Ross Brewer, VP and MD EMEA, LogRhythm, said: “The scale and nature of this attack is astounding, with around 380,000 customers knowingly affected. We have heard many times of data breaches involving the theft of personal information which, whilst still very serious, doesn’t often include financial details. This breach involved both personal and financial information being stolen which is causing significant problems, not only for BA and its customers, but also banks which are struggling to manage the number of incoming calls to cancel credit cards.
“The fact that BA did not detect the breach in those 15 days is very worrying. This type of attack highlights why it’s incredibly important that businesses are able to automate threat detection. Organisations like BA, which stores streams of valuable customer data, are prime targets for cyber criminals, who will try everything in the book to get access. We are all much more aware and accepting that they will be successful in bypassing perimeter defences, but what’s not acceptable is them having access to data for such a long period of time undetected. It’s important that businesses learn from this type of attack and ensure they are using tools such as NextGen SIEM and User and Entity Behaviour Analytics (UEBA) which can quickly flag anomalous activity and shut it down from the outset.”
Matt Middleton-Leal, general manager, EMEA at Netwrix, has made the following comments: “While it’s positive to see that British Airways has informed its customers about a breach relatively promptly, it is possible that a larger amount of customers have been affected than stated in the official announcement. With this in mind, as personal and payment data have been compromised, all customers would be wise to change their passwords – this includes any sites where the same details are used – and contact their banks to cancel payment cards. As always in the wake of a data breach, consumers should be wary of an increase in phishing emails, in this case purporting to be from British Airways or banks. Hackers will always look to take advantage of the publicity and heightened customer anxiety following an incident.
“As for the impact on organisations, the loss of customers’ personal and financial data has serious reputational implications, and in the era of GDPR, incidents such as this can lead to vast fines. To minimise security risks, organisations should ensure they monitor user behaviour and ensure they can detect attacks in real-time, enabling them to intervene and terminate a suspicious session before an attack results in data loss or compromise.”
Ben Boswell, VP for Europe at World Wide Technology, comments: “Organisations are now the custodians of an expanding volume of sensitive customer data and must future-proof their security systems to protect customers.

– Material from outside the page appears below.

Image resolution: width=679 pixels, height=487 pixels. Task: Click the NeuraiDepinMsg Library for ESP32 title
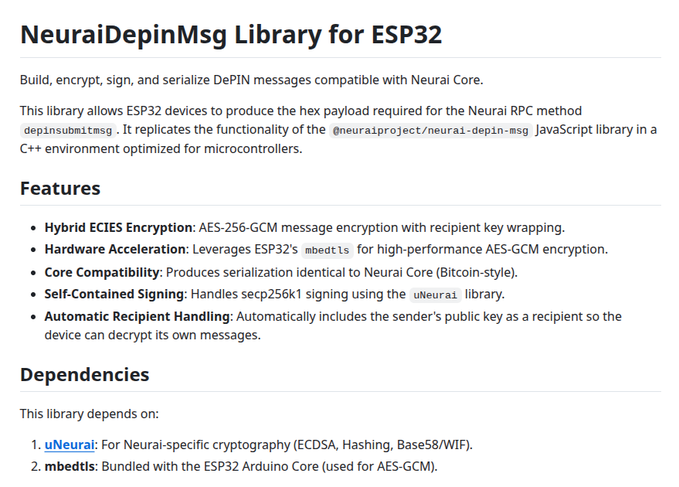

“Companies now need to focus their efforts on early detection, forgoing a chase-from-behind approach to instead proactively monitor and contain attacks. This means taking full advantage of predictive security approaches which employ automation and machine learning to detect unusual activity as it happens.
“It may never be possible to create a completely impenetrable system, so the opportunity for early detection is vital to limit collateral damage.
“And it is more crucial now than ever, as the Information Commissioner’s Office has the power to levy fines under GDPR on firms that don’t report breaches quickly enough.”